Data for review |
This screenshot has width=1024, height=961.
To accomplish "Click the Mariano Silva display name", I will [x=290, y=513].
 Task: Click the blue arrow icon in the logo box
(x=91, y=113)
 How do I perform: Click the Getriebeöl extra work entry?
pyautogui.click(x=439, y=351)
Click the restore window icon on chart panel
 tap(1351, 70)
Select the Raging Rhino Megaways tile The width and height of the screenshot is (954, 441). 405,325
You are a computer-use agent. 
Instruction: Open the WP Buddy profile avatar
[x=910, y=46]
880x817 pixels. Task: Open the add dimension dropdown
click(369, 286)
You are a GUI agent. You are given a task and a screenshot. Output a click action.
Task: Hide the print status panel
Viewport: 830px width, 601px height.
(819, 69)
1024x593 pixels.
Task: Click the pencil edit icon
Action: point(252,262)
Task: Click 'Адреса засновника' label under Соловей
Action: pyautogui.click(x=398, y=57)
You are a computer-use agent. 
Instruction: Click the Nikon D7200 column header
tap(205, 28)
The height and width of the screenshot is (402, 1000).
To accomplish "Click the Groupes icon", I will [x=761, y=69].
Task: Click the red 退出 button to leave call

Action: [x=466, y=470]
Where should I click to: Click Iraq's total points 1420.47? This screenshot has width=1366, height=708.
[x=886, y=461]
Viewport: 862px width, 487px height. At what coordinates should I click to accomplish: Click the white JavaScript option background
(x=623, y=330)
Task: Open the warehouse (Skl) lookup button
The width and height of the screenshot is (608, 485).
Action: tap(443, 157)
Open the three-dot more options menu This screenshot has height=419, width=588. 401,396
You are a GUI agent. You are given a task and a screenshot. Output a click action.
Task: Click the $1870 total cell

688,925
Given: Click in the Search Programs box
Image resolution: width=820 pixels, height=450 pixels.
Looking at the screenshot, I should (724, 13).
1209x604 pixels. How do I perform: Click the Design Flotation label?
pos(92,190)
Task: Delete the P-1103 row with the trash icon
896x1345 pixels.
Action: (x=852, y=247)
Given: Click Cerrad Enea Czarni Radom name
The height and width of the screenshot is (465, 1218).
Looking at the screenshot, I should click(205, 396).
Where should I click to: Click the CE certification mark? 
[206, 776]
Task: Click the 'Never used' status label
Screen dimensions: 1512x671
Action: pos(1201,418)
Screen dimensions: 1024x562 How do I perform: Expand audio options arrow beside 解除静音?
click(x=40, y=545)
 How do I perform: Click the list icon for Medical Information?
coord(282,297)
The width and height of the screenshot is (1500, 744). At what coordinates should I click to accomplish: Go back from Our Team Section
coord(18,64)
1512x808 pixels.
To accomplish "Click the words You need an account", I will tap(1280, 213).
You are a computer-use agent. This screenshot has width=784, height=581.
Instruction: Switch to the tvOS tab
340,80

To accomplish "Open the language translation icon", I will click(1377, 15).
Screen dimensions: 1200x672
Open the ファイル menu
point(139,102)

What is expected |
Could you set down, word for word, only the lines above from the line with "896x1345 pixels." to the line with "1512x808 pixels.", including both?

Answer to this task |
896x1345 pixels.
Action: (x=852, y=247)
Given: Click Cerrad Enea Czarni Radom name
The height and width of the screenshot is (465, 1218).
Looking at the screenshot, I should click(205, 396).
Where should I click to: Click the CE certification mark? 
[206, 776]
Task: Click the 'Never used' status label
Screen dimensions: 1512x671
Action: pos(1201,418)
Screen dimensions: 1024x562 How do I perform: Expand audio options arrow beside 解除静音?
click(x=40, y=545)
 How do I perform: Click the list icon for Medical Information?
coord(282,297)
The width and height of the screenshot is (1500, 744). At what coordinates should I click to accomplish: Go back from Our Team Section
coord(18,64)
1512x808 pixels.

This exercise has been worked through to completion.